Provided data:
────

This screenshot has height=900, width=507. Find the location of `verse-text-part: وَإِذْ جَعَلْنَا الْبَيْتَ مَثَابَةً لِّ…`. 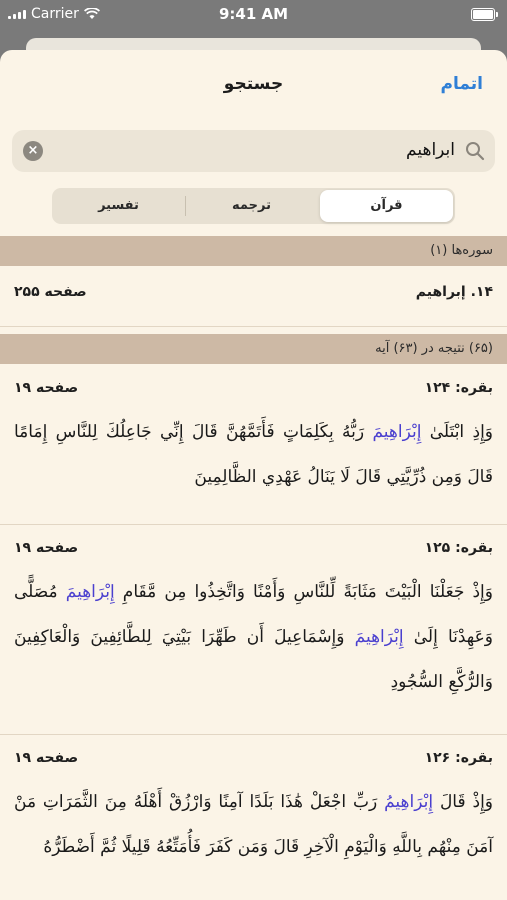

verse-text-part: وَإِذْ جَعَلْنَا الْبَيْتَ مَثَابَةً لِّ… is located at coordinates (304, 592).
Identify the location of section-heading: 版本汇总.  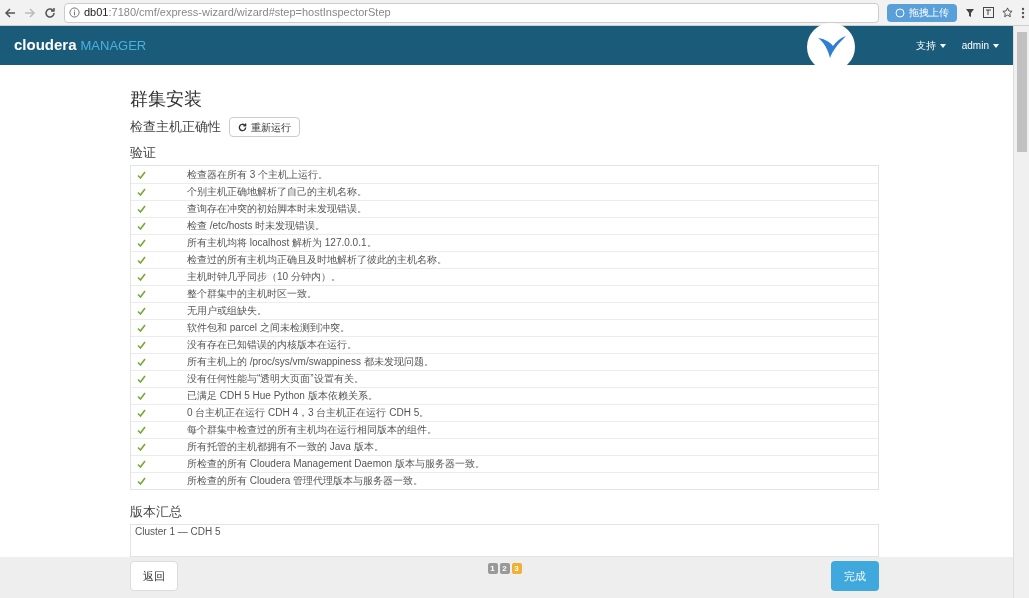
(156, 512).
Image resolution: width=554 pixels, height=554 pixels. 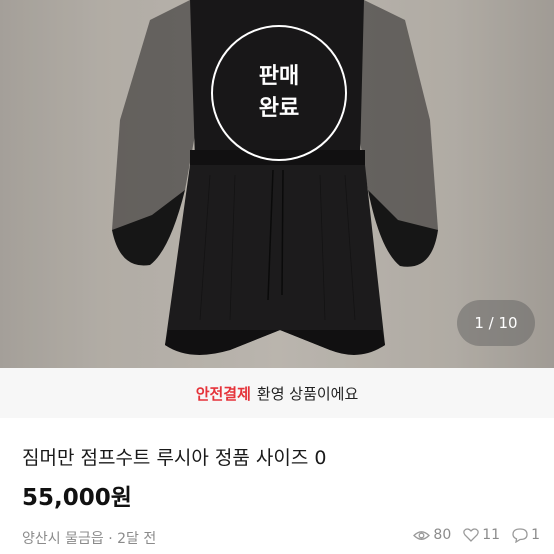 What do you see at coordinates (432, 535) in the screenshot?
I see `views-stat: 80` at bounding box center [432, 535].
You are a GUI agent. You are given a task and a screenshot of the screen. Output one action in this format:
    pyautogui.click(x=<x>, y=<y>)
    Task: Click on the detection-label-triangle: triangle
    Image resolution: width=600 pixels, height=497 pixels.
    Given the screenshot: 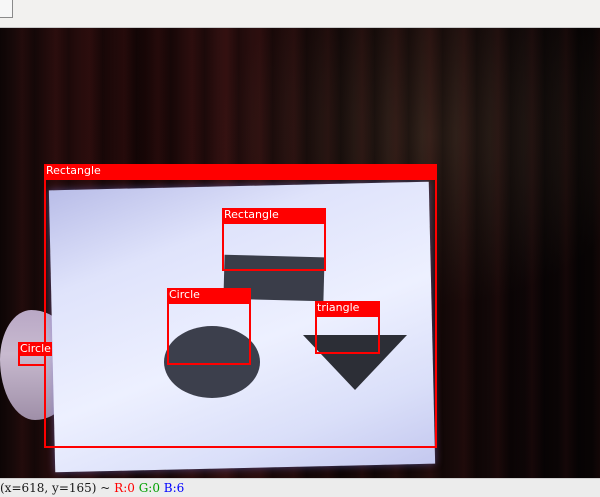 What is the action you would take?
    pyautogui.click(x=348, y=308)
    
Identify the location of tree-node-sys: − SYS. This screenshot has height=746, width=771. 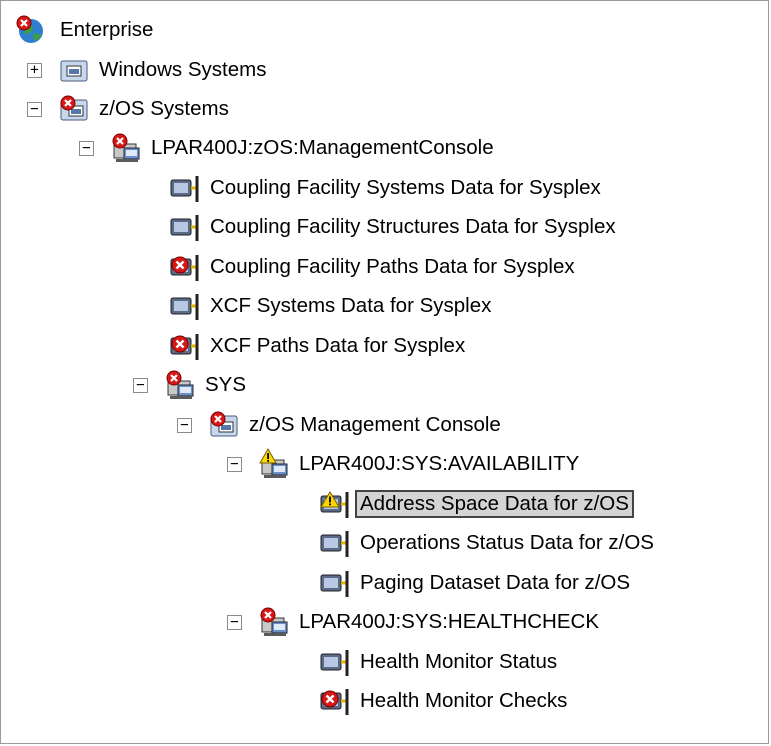
(191, 385).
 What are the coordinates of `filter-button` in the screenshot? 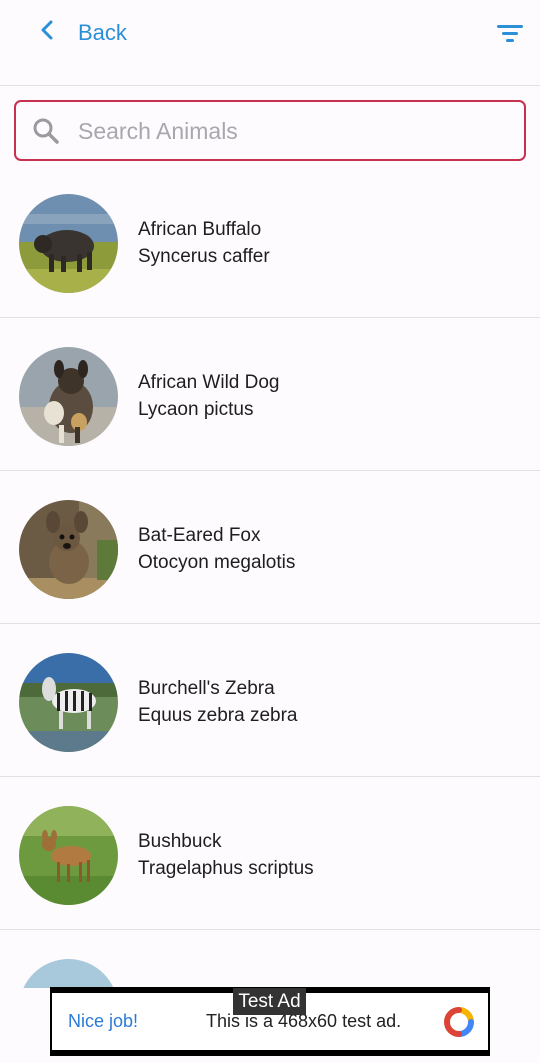 It's located at (510, 34).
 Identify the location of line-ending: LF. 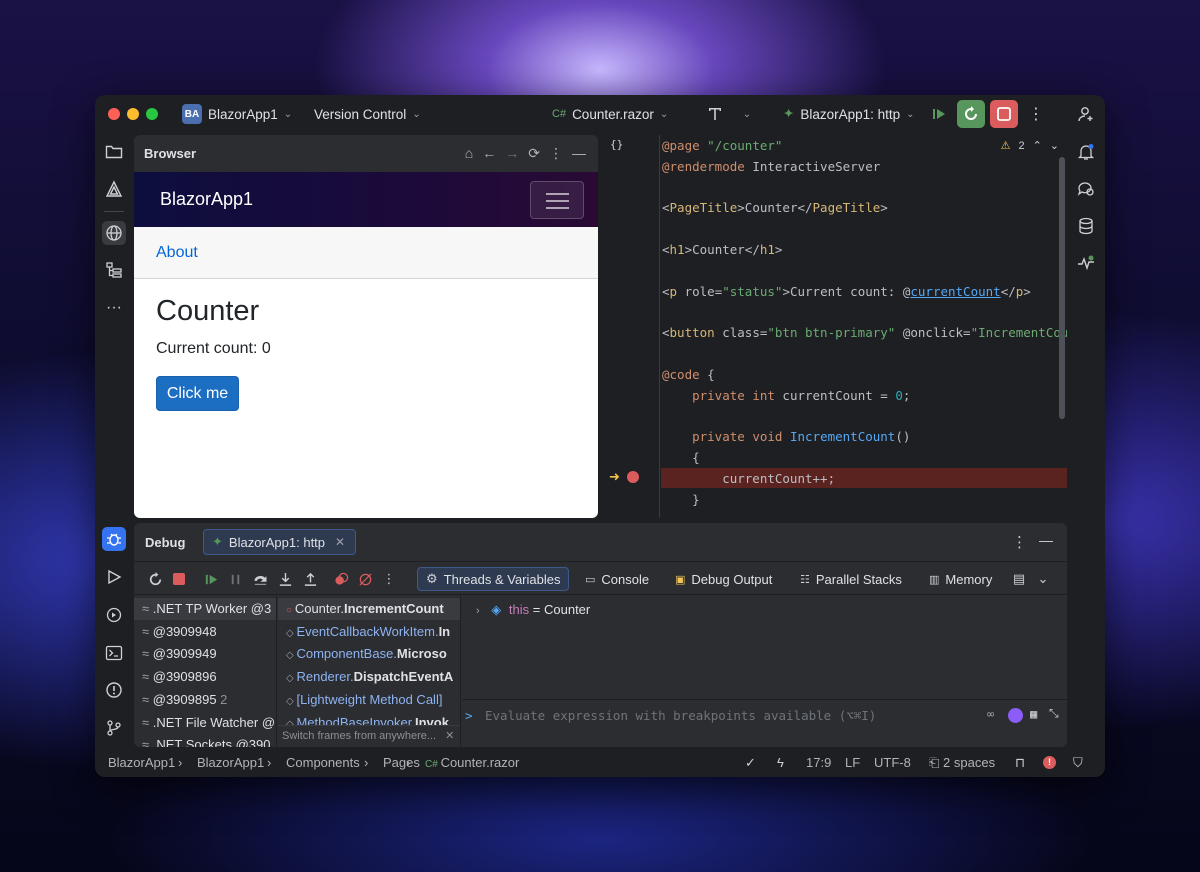
(852, 762).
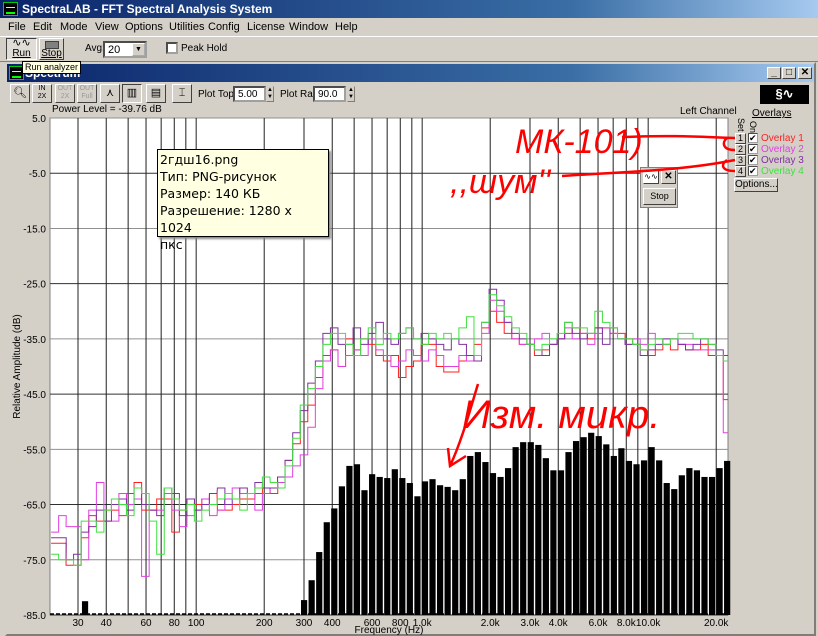 Image resolution: width=818 pixels, height=636 pixels. I want to click on tooltip-resolution-unit: пкс, so click(172, 244).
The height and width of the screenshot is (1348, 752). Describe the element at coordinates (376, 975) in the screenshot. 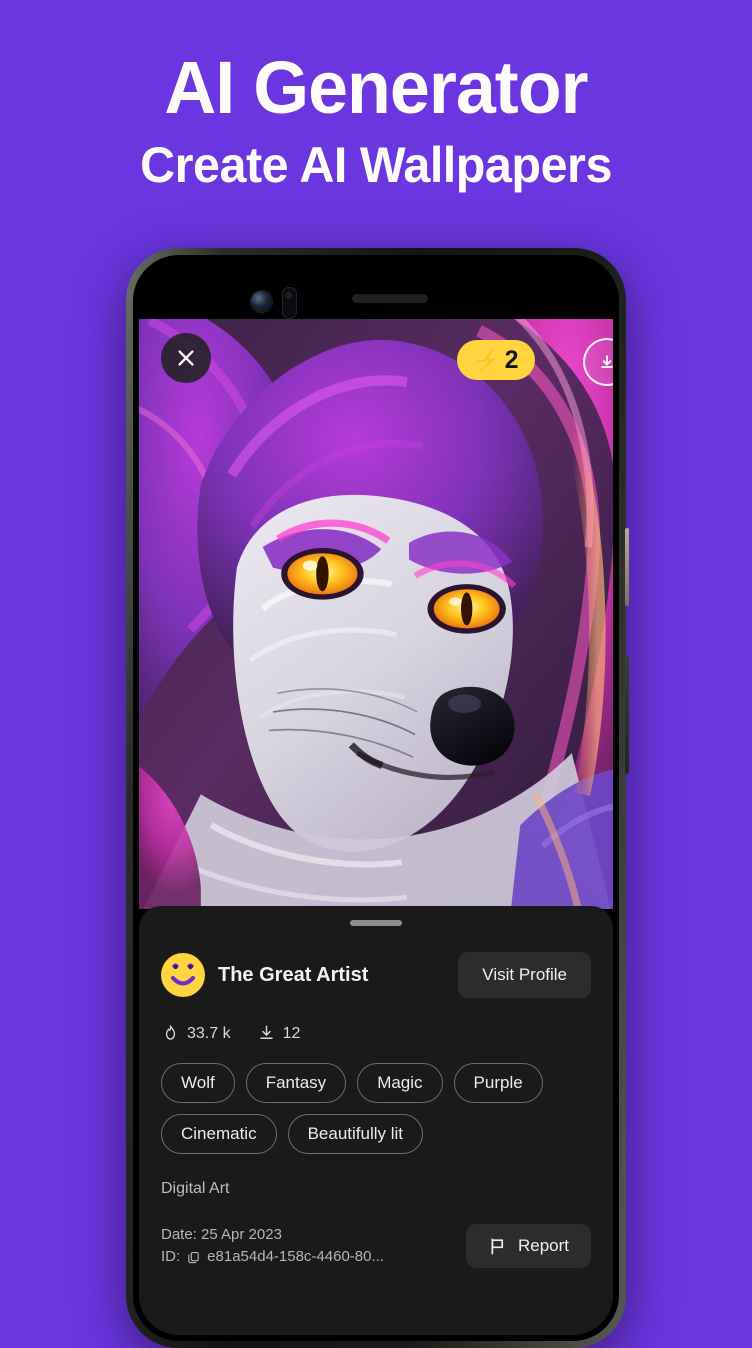

I see `author-row: The Great Artist Visit Profile` at that location.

────

Task: Copy out the items again without changing anything, starting at the line containing "Identify the location of line-ending: LF." and continuing through the end of the items. Leave out the pictures.

Answer for the task:
 Identify the location of line-ending: LF. 
(852, 762).
 Image resolution: width=818 pixels, height=636 pixels. I want to click on tooltip-resolution-unit: пкс, so click(172, 244).
The height and width of the screenshot is (1348, 752). Describe the element at coordinates (376, 975) in the screenshot. 

I see `author-row: The Great Artist Visit Profile` at that location.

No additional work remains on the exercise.